*What to work on*. Copy the records from the line containing "chase (232, 345)" down to the line containing "price [752, 1433]", replacing "specified" with "listed" and changing nothing else.

Recorded data:
......

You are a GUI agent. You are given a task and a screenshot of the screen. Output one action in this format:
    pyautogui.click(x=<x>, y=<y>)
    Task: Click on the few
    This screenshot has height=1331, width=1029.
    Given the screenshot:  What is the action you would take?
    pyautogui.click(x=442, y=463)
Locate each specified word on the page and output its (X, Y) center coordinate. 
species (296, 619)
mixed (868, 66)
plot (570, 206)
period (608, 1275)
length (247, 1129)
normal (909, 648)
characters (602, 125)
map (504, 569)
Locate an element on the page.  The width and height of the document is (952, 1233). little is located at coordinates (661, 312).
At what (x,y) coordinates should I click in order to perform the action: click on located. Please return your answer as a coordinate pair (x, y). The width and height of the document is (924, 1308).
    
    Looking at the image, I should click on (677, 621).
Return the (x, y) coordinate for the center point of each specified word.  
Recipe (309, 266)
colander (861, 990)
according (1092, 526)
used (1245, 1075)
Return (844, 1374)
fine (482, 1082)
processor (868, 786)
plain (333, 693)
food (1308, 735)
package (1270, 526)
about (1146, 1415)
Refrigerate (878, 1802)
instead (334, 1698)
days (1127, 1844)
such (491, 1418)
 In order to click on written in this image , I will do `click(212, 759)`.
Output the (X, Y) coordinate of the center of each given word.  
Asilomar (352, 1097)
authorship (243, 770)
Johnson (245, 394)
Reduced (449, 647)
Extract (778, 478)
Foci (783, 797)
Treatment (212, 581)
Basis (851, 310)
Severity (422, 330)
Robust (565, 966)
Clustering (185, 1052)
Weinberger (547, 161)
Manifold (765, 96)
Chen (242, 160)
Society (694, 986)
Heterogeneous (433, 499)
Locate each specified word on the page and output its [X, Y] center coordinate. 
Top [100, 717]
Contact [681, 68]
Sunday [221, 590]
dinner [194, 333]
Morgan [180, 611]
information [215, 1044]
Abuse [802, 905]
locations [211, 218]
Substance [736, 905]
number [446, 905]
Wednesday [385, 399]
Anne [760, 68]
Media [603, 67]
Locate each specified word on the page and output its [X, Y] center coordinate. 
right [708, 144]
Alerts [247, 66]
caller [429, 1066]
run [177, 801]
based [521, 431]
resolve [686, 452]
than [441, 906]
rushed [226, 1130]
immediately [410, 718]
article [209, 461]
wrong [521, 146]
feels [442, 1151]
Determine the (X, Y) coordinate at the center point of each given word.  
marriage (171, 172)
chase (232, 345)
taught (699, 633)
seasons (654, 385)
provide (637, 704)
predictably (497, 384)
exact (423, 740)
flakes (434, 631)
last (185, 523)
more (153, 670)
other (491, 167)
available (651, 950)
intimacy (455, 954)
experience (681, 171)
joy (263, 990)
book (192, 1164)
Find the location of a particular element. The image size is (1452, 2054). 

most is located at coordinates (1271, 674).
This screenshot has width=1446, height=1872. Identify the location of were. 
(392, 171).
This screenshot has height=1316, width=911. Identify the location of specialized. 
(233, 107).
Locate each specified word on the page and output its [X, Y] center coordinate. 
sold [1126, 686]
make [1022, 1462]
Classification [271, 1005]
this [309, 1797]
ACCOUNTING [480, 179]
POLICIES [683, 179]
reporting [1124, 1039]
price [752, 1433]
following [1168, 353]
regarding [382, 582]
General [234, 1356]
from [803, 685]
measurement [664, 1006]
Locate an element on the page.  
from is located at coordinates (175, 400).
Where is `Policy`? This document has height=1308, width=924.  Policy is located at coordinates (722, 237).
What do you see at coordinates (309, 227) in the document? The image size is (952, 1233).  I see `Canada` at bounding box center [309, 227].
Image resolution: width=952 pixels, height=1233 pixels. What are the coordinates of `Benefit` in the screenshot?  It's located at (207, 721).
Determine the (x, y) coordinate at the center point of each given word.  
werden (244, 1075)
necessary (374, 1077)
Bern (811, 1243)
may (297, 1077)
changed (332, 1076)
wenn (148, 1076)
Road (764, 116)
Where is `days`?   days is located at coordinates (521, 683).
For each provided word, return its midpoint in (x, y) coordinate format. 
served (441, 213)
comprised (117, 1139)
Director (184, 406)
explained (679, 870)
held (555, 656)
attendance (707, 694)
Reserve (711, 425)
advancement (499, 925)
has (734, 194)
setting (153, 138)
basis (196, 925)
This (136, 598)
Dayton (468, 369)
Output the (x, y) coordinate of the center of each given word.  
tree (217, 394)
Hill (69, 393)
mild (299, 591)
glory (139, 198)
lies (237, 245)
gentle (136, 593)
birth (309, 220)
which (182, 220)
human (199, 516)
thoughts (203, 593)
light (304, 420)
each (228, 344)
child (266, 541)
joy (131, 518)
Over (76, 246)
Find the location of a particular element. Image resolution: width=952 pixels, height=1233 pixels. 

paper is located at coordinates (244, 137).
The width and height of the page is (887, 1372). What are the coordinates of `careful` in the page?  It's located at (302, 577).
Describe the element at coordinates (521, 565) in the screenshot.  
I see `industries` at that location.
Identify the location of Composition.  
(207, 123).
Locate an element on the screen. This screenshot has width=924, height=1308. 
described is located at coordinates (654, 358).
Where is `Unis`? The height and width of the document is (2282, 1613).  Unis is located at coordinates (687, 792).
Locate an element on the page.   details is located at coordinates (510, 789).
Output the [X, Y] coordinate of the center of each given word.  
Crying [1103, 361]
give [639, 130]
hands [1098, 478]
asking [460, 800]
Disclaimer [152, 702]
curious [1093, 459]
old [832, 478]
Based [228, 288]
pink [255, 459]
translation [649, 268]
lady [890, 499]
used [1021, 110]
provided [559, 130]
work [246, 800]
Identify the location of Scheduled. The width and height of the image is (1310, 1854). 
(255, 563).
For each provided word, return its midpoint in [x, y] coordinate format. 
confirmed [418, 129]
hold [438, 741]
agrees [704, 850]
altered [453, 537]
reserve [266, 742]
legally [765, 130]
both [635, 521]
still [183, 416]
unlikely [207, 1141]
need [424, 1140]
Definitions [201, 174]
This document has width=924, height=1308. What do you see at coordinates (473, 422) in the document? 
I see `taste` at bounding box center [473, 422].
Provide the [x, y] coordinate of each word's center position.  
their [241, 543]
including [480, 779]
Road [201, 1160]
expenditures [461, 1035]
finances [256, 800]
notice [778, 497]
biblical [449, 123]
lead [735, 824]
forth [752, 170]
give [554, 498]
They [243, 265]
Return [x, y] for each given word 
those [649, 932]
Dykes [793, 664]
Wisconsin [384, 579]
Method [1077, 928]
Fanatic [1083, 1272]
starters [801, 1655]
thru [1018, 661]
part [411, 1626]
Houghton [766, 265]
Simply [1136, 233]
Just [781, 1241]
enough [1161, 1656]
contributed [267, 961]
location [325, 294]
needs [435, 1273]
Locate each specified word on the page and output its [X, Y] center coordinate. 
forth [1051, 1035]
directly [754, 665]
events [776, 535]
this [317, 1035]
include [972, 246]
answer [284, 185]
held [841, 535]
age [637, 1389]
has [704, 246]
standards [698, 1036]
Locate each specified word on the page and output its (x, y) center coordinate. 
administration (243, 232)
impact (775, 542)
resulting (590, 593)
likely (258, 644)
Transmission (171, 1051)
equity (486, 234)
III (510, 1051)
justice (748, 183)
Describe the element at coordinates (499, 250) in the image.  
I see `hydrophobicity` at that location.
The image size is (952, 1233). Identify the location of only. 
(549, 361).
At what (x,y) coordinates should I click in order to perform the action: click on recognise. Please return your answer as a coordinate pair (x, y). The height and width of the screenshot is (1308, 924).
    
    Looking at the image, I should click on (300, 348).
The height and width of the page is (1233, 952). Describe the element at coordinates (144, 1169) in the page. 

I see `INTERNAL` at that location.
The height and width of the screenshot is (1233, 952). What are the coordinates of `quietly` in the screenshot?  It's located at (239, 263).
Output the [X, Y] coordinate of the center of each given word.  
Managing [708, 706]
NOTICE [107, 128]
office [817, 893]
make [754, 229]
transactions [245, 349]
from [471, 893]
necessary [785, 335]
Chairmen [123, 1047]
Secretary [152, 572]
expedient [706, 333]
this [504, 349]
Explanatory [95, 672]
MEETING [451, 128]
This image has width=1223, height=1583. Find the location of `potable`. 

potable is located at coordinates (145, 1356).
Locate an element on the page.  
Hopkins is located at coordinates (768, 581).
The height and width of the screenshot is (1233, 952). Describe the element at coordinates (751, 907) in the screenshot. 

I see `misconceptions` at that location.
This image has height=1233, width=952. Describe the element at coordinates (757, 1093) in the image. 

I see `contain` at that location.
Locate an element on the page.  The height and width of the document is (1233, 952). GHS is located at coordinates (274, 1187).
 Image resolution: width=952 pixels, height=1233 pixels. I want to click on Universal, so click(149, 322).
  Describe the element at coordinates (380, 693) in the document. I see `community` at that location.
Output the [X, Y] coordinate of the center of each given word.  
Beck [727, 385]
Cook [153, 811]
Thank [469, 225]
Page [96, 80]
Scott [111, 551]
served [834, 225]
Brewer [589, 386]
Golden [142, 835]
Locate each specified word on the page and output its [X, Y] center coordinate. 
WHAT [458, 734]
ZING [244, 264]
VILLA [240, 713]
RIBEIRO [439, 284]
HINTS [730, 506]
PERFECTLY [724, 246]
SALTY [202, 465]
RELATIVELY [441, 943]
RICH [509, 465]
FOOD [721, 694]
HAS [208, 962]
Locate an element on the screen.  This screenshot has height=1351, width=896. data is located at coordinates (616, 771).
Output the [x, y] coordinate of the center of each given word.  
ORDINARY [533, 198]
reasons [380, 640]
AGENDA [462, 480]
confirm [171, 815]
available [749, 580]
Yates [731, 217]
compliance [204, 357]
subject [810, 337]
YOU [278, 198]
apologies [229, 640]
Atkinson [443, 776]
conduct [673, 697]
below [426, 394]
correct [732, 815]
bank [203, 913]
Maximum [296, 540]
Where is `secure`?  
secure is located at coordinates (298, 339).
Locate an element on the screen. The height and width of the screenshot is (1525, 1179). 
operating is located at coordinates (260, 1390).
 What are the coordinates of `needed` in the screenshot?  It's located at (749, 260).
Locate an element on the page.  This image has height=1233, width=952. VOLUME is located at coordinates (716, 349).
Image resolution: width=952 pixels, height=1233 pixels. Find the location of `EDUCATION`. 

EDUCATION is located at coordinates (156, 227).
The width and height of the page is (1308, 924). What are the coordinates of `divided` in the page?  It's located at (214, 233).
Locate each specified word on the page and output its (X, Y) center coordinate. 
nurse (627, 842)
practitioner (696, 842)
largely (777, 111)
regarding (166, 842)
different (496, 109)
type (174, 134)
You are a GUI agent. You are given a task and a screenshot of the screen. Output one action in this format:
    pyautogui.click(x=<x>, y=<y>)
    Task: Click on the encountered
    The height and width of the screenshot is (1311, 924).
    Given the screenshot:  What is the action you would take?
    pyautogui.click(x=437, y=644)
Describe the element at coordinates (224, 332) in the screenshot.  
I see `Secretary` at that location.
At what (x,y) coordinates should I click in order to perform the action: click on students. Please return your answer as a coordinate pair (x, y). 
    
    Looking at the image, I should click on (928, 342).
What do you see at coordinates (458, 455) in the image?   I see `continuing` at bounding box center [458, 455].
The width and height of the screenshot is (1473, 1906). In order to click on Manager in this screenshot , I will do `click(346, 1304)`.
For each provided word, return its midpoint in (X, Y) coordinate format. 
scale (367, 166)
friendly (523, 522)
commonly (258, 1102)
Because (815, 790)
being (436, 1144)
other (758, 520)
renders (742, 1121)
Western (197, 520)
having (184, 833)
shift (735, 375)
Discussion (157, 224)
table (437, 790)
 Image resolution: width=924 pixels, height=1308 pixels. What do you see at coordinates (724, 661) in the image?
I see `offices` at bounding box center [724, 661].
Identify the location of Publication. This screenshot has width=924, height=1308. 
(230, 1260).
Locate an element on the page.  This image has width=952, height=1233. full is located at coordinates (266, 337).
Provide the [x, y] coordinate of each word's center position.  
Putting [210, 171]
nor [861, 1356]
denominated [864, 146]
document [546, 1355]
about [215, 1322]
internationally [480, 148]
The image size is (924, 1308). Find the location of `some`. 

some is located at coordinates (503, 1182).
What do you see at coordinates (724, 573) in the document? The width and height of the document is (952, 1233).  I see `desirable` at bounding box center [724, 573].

......

*Complete response*.
chase (232, 345)
taught (699, 633)
seasons (654, 385)
provide (637, 704)
predictably (497, 384)
exact (423, 740)
flakes (434, 631)
last (185, 523)
more (153, 670)
other (491, 167)
available (651, 950)
intimacy (455, 954)
experience (681, 171)
joy (263, 990)
book (192, 1164)
Find the location of a particular element. The image size is (1452, 2054). 

most is located at coordinates (1271, 674).
This screenshot has width=1446, height=1872. Identify the location of were. 
(392, 171).
This screenshot has height=1316, width=911. Identify the location of specialized. 
(233, 107).
Locate each listed word on the page and output its [X, Y] center coordinate. 
sold [1126, 686]
make [1022, 1462]
Classification [271, 1005]
this [309, 1797]
ACCOUNTING [480, 179]
POLICIES [683, 179]
reporting [1124, 1039]
price [752, 1433]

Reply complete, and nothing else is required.